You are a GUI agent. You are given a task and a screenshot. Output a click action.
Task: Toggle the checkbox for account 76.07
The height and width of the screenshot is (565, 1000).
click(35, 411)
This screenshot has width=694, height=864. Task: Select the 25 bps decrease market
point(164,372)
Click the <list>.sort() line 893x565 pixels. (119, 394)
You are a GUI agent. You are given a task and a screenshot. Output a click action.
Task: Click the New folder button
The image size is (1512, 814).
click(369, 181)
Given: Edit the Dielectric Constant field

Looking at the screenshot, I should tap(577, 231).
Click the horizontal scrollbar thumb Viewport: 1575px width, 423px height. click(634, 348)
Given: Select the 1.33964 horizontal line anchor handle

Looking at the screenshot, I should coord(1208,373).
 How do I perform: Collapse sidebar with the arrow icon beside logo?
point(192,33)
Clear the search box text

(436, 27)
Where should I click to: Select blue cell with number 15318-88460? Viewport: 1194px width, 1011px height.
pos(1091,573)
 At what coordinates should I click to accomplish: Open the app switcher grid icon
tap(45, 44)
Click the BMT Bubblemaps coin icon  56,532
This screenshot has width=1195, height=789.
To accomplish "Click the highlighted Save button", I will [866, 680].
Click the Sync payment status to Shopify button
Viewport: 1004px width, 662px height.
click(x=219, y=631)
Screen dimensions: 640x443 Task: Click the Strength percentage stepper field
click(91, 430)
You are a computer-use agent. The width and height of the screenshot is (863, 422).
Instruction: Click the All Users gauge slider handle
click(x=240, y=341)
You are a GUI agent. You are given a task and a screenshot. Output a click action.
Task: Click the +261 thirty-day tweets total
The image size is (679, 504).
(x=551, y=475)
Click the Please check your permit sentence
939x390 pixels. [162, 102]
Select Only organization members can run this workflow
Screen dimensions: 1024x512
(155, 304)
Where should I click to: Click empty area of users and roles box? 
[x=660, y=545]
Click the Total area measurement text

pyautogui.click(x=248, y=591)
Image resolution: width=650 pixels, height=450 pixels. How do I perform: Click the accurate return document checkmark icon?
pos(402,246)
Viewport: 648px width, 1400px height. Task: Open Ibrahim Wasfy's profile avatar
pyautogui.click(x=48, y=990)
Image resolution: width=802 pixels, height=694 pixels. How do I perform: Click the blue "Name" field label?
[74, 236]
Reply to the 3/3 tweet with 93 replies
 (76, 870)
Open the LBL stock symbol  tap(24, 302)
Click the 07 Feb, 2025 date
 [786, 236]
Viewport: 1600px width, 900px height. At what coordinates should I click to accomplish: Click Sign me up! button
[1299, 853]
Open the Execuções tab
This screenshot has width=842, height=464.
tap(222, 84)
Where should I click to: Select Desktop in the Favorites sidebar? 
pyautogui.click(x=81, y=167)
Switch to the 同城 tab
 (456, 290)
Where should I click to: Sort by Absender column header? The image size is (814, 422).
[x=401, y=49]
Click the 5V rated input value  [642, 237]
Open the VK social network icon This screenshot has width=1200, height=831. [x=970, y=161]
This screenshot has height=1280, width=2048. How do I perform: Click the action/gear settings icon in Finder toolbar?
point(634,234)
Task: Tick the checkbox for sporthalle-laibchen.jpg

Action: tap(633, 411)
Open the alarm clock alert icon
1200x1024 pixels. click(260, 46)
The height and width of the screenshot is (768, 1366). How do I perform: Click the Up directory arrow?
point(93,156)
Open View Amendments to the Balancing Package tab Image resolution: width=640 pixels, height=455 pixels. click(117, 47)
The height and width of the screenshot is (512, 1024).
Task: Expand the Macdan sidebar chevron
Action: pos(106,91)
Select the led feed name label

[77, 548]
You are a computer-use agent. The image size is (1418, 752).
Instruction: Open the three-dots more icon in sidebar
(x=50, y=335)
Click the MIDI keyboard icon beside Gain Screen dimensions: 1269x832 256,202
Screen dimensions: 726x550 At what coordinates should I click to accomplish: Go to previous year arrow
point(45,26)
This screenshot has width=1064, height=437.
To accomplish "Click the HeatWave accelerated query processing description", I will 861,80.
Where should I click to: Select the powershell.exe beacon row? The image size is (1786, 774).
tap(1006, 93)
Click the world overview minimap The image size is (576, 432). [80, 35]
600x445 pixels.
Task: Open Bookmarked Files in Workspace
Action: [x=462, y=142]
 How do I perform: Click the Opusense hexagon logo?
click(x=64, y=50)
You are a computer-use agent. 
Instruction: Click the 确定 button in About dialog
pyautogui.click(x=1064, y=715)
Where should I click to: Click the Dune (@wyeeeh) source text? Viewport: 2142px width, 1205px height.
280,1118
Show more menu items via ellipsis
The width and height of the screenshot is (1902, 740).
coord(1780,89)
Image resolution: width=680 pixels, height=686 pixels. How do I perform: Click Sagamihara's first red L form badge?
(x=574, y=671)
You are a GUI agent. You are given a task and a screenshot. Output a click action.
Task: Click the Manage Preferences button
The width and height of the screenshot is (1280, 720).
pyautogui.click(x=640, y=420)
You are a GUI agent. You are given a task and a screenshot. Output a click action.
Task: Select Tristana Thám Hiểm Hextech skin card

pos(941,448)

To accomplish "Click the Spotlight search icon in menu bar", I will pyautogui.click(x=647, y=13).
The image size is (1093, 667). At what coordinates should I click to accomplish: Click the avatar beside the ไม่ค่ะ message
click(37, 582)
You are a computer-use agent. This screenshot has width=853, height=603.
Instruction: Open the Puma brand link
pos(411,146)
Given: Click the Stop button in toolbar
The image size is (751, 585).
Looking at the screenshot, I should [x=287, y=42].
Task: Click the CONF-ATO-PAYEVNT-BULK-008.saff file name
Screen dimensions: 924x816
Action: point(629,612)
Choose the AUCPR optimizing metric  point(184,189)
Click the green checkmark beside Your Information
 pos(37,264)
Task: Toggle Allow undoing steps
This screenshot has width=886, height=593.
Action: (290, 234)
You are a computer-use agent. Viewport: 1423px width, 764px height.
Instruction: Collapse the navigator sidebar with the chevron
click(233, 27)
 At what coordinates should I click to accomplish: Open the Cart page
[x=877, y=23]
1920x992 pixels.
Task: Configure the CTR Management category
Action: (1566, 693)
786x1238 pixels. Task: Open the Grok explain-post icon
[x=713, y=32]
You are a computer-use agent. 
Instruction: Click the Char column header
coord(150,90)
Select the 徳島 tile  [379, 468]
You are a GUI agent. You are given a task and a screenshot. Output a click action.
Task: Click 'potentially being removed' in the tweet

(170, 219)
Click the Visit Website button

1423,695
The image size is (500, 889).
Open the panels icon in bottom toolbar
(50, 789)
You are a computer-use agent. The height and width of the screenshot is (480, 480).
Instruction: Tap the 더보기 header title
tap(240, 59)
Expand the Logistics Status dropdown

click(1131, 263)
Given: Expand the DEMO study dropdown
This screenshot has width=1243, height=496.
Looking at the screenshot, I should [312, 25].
━━━━━━━━━━━━━━━━
REQUIRED WORK -
Lines from the start of the records through the one containing "Click the horizontal" are what should be retyped, exactly and in full, both ends included.

YOUR RESPONSE -
You are a GUI agent. You are given a task and a screenshot. Output a click action.
Task: Toggle the checkbox for account 76.07
The height and width of the screenshot is (565, 1000).
click(35, 411)
This screenshot has width=694, height=864. Task: Select the 25 bps decrease market
point(164,372)
Click the <list>.sort() line 893x565 pixels. (119, 394)
You are a GUI agent. You are given a task and a screenshot. Output a click action.
Task: Click the New folder button
The image size is (1512, 814).
click(369, 181)
Given: Edit the Dielectric Constant field

Looking at the screenshot, I should tap(577, 231).
Click the horizontal scrollbar thumb Viewport: 1575px width, 423px height. click(634, 348)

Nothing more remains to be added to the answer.